### DIRECTIONS FOR THIS TASK
With the images left out, print every entry that follows exactly.

+--

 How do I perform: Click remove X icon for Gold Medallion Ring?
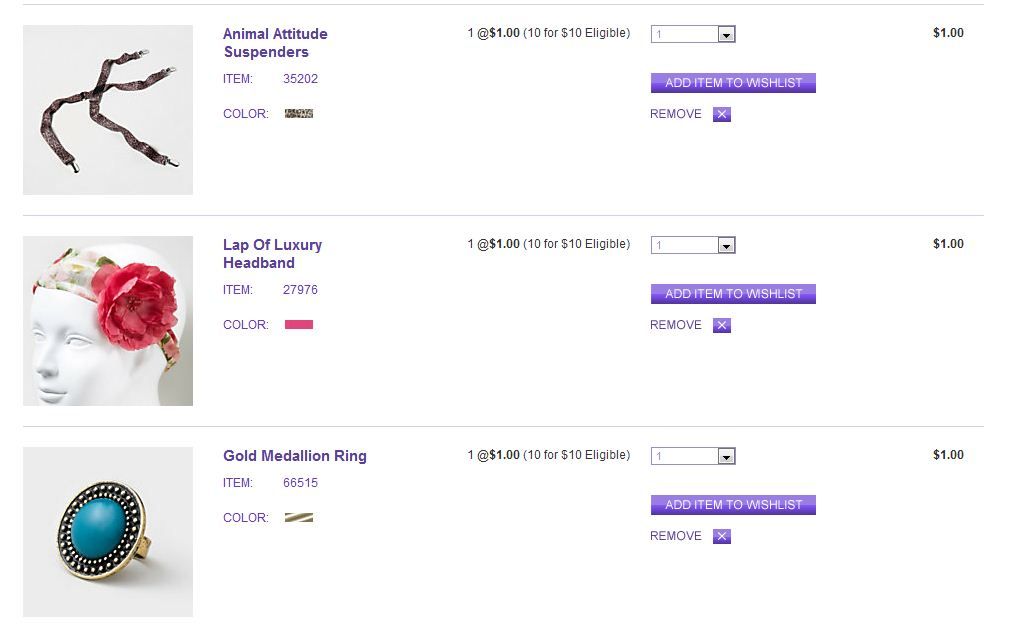click(722, 536)
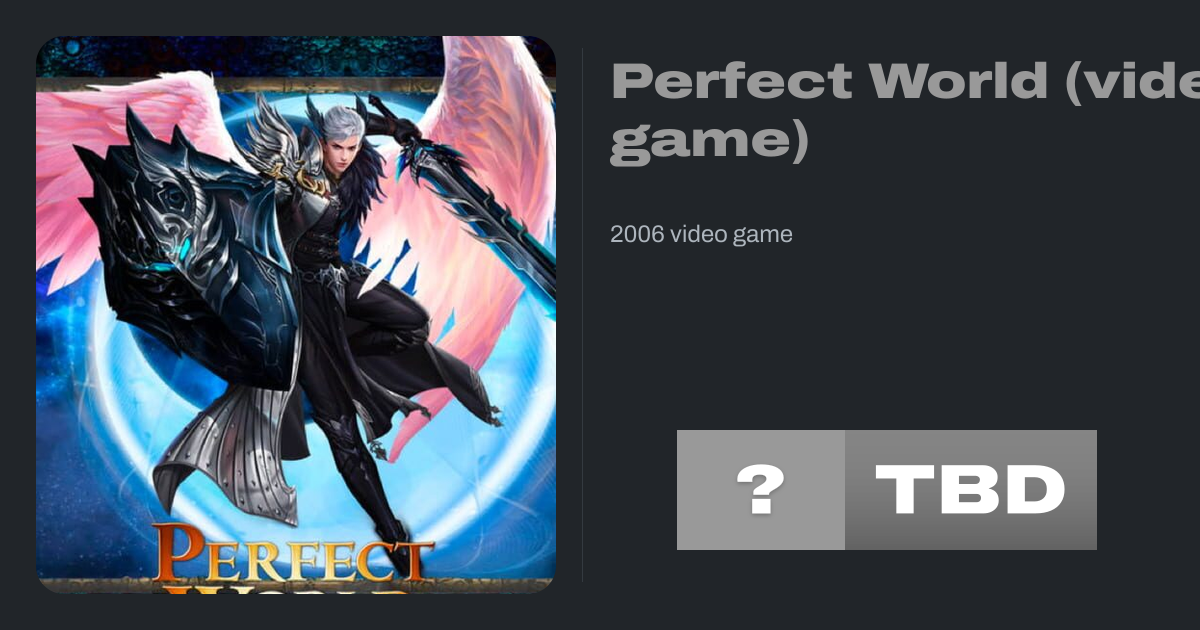Open the Perfect World (video game) title
Image resolution: width=1200 pixels, height=630 pixels.
(x=905, y=112)
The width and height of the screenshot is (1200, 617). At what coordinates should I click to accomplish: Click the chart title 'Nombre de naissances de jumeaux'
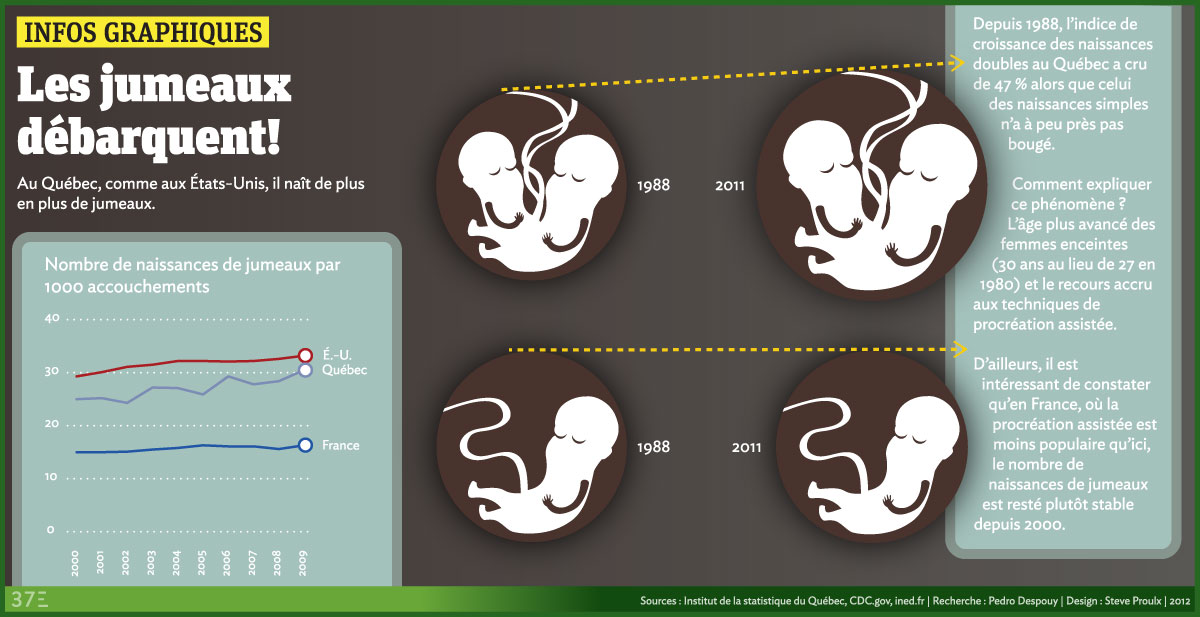[x=192, y=275]
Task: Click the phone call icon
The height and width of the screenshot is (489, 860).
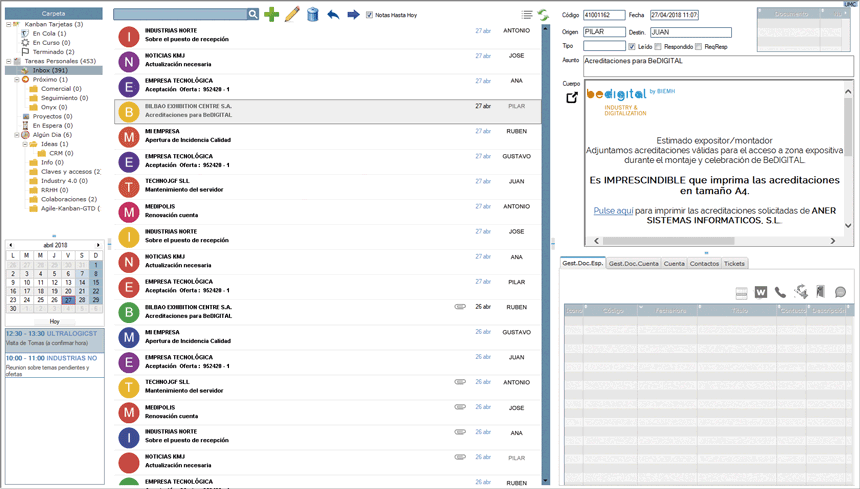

+--

### EXPECTED ANSWER
 How do I perform: Click remove X icon for Gold Medallion Ring?
click(722, 536)
Open the Perfect World (video game) title
Image resolution: width=1200 pixels, height=630 pixels.
(x=905, y=112)
The width and height of the screenshot is (1200, 617). At what coordinates should I click to accomplish: Click the chart title 'Nombre de naissances de jumeaux'
[x=192, y=275]
Task: Click the phone call icon
The height and width of the screenshot is (489, 860).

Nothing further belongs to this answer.